Demand for KidsCan's help doubles in just five years

One-in-five children at a low-decile school don't have enough food in their lunchboxes, according to new data collected by a child poverty charity.

KidsCan says it can get worse at this time of year, after uniform and stationery shopping.

Chief executive Julie Chapman says food isn't all children are missing out on.

"What we're seeing more and more of is the hunger side, but also even basic health and hygiene items are becoming more and more out of reach for families."

Ms Chapman says it can seriously impact a child's learning, with 93 percent of children from 'advantaged' communities passing NCEA level 2, but only 68 percent of those in 'disadvantaged' areas.

"Not having adequate nutrition impacts in all sorts of areas of a child's life - certainly brain development, learning ability, ability to concentrate at school."

And it gets worse as payday approaches.

"One of the things that we see a lot of is children who are coming to school with some food, then by the end of the week they've got nothing or very little."

Ms Chapman says some schools have stopped charging fees, just so families can afford to send their kids.

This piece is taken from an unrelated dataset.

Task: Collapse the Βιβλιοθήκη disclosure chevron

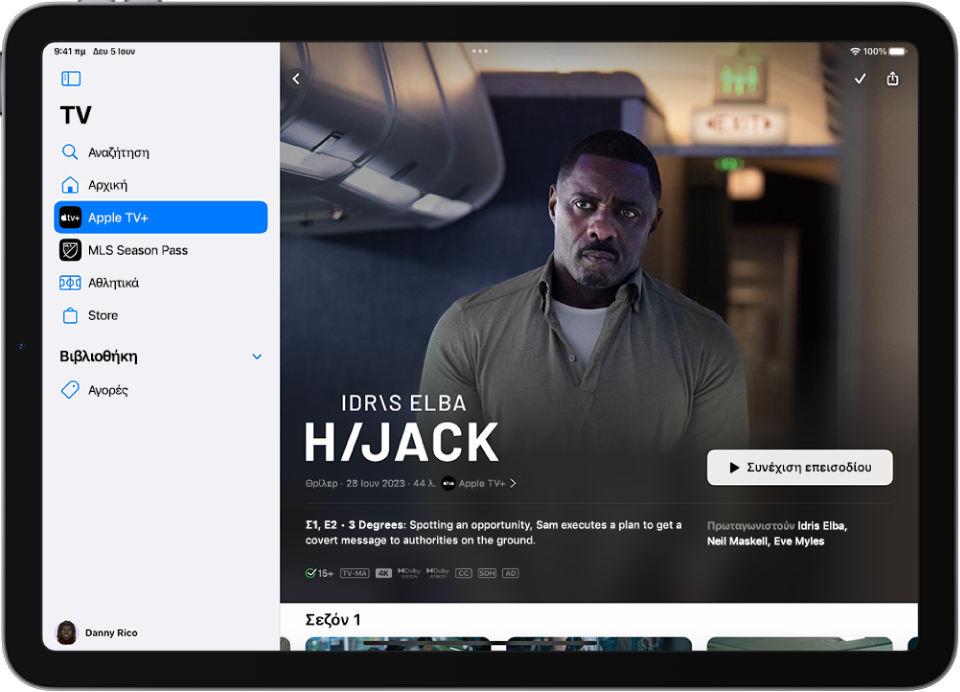Action: tap(256, 356)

KidsCan says in the schools it operates, it's now helping to feed 20 percent of pupils.

In 2018, the charity says it gate out 5.27 million items of food, including 245,000 servings of baked beans and more than 130,000 loaves of bread - up 20 percent on the year before.

In addition to food, KidsCan gave out nearly 50,000 jackets, 28,000 pairs of shoes and socks and 22,000 boxes of tampons, pads and liners.

The charity now operates in almost twice the number of schools as it did just five years ago.

Last month, the Government passed Prime Minister Jacinda Ardern's signature Child Poverty Reduction Bill, which requires the Government to set and monitor child poverty reduction targets.